He was now busily engaged between the White House and Whitehall in an effort to promote the cause of the Conference, but Roosevelt had lost interest after the British refused to consider his proposal of a limit on the size of battleships. However, Roosevelt managed to avoid commitments by telling highly placed correspondents what they wanted to hear. He was in correspondence with the sovereigns of both Germany and England, whom he addressed easily as “My Dear Emperor William” and “My Dear King Edward.”
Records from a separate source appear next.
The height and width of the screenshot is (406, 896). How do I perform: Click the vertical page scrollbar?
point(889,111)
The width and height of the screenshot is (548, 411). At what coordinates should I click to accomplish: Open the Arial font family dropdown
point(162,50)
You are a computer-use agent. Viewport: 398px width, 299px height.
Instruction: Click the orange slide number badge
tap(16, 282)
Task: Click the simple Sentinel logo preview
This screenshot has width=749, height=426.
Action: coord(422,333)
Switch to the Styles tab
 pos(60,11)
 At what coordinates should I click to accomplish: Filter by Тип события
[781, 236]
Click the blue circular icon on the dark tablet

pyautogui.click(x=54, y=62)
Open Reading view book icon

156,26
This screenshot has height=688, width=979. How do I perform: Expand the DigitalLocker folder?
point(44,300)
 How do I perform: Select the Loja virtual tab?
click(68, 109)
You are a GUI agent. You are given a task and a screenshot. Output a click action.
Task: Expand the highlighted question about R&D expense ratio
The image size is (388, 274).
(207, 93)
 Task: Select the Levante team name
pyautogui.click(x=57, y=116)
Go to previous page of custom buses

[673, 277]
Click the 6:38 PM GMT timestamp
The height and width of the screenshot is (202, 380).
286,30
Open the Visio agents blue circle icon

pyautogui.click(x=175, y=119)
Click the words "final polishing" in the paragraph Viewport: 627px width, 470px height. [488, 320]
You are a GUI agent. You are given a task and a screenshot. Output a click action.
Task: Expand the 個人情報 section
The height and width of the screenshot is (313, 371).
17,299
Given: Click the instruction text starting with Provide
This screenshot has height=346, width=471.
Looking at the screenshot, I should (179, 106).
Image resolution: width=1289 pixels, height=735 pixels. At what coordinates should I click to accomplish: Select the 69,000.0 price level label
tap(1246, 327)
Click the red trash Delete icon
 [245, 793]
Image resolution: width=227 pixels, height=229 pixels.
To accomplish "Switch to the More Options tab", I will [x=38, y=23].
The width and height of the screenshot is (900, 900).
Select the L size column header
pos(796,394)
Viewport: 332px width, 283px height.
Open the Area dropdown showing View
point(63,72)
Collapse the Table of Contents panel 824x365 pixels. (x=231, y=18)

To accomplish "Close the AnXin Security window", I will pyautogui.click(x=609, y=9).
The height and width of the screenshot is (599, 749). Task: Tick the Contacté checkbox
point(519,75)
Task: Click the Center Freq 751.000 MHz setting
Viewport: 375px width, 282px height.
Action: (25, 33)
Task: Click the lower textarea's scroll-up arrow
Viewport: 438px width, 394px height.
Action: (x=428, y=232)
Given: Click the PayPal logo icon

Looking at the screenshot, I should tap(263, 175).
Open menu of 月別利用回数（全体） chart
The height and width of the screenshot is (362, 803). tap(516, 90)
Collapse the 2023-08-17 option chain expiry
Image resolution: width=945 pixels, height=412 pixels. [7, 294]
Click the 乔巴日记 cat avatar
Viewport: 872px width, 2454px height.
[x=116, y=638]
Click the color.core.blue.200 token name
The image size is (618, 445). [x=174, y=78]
By now scarcely any public official except C.-B. and Secretary Root wanted disarmament on the agenda. Root thought it should be discussed even if nothing were accomplished, because, he said, results are never achieved without a number of failures: “failures are necessary steps toward success.” C.-B. too felt the world must keep on trying. Though a childless man whose wife, his closest companion, had just died and who himself was within a year of his death, he continued his own efforts. In March, 1907, he took the unusual course for a Prime Minister of publishing an article on a current question of policy. Under the title “The Hague Conference and the Limitation of Armaments,” it appeared in the first issue of a new liberal weekly, the Nation (of London). Although armaments and engines of war had increased since the First Conference, he wrote, so had the peace movement, which was now “incomparably stronger and more constant.” He thought disarmament should be given a chance to make the same progress as arbitration, which now had acquired a “moral authority undreamt of in 1898.” Britain, he pointed out, had already reduced military and naval expenditures (which was true if the program for the new dreadnoughts was left out of account) and would be willing to go further if other nations would do likewise. Admittedly this would not affect Britain’s naval supremacy, since it would freeze the status quo, but the Prime Minister insisted on the thesis that the British Navy was not a challenge to any state or group of states. The argument was narrow steering between the rocks of conscience and the shoals of political reality and it pleased nobody. The Germans took it as proof of a British plot in concert with France and Russia to force the issue at The Hague before Germany could make good H.M.S. Dreadnought’s lead. Bülow announced publicly in the Reichstag that Germany would refuse to discuss disarmament at the Conference. King Edward was equally irritated by the Prime Minister’s espousal of disarmament, as bad as his support of women’s suffrage. “I suppose he will support the Channel Tunnel Bill next week!” he said in disgust, but from that particular horror C.-B. refrained.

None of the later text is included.